Final answer:
The income elasticity of demand helps identify if a good is a normal or inferior good.
For boxes of nails with an income elasticity determined by the coefficient in the demand equation, bread's income elasticity,
and strategies for pricing pharmaceuticals would all depend on whether the elasticity is greater or less than 1, or exactly 1. Gasoline price elasticity of supply has implications for companies like UPS or FedEx with significant fuel expenses.
Step-by-step explanation:
The income elasticity of demand for boxes of nails can be calculated by the coefficient of the income variable in the demand function, which is 3 in the equation Q = 185 - 10p + 3Y.
The demand for boxes of nails is estimated to be Q = 185 - 10p + 3Y, where income (Y) is measured in thousands of dollars.
If the price (p) is set at 5 and the income (Y) is 30 (which reflects an income of $30,000), we can substitute these values into the equation to find Q, and then calculate the income elasticity.
For the drug with an elasticity of demand of 1.4, you would advise the company to lower the price, because an elasticity higher than 1 signifies that the quantity demanded is responsive to price changes, and lowering the price will increase total revenue. If the elasticity were 0.6, raising the price is advisable since the demand is inelastic.
If the elasticity were exactly 1, changing the price would not affect overall revenue, so keeping the price the same could be recommended.

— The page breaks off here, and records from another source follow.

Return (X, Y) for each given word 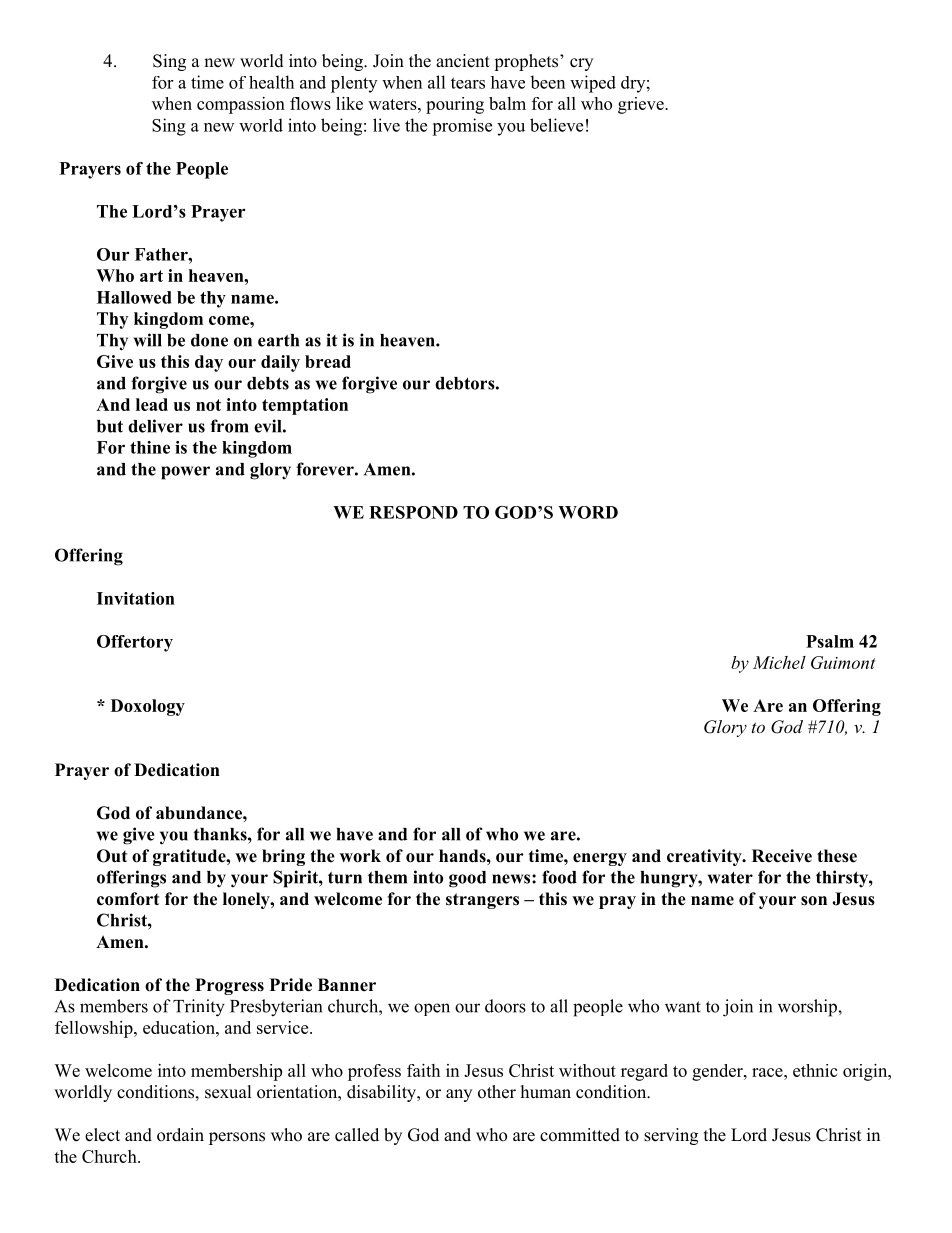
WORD (588, 512)
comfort (128, 899)
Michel (779, 662)
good (467, 879)
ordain (180, 1135)
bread (328, 361)
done (209, 340)
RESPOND (413, 512)
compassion (241, 105)
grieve (642, 105)
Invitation (136, 598)
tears (468, 83)
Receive (782, 856)
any (459, 1095)
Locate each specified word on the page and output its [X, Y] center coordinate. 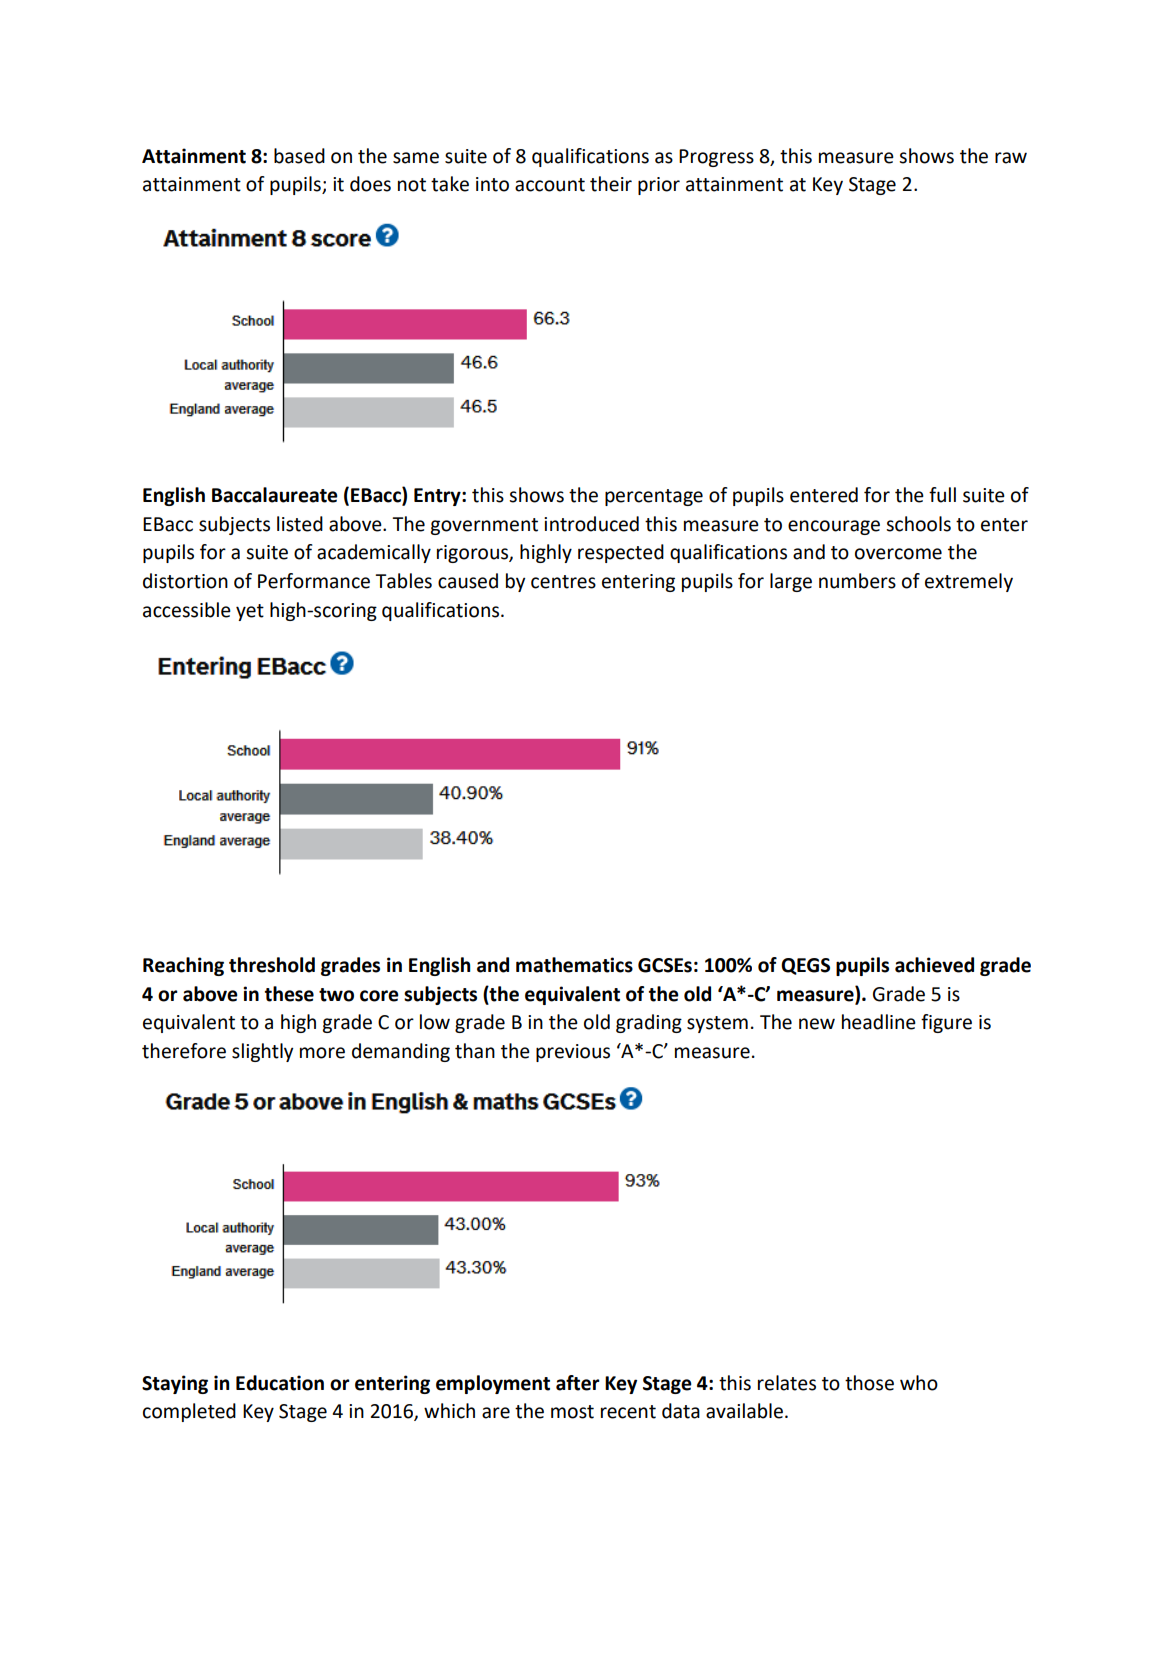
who [919, 1383]
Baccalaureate [275, 495]
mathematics [574, 965]
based [299, 156]
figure [946, 1023]
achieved [934, 965]
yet [250, 612]
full [942, 495]
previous [573, 1053]
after [578, 1383]
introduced [591, 524]
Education [280, 1383]
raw [1011, 158]
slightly [262, 1052]
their [611, 184]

For UPS or FedEx, understanding the gasoline price elasticity of supply is crucial as it affects their operational costs. Gasoline is a significant input cost for shipping companies,
and an inelastic supply means that price changes could significantly impact their costs without the ability to easily substitute for another fuel source.
The income elasticity of bread consumption can be calculated using the formula for percentage change in quantity demanded over the percentage change in income.
Using the provided figures where the income rises from $25,000 to $38,000, and the quantity of bread falls from 30 loaves to 22 loaves, we can find the income elasticity. If the calculated elasticity is negative, bread would be considered an inferior good; if it's positive, it would be considered a normal good.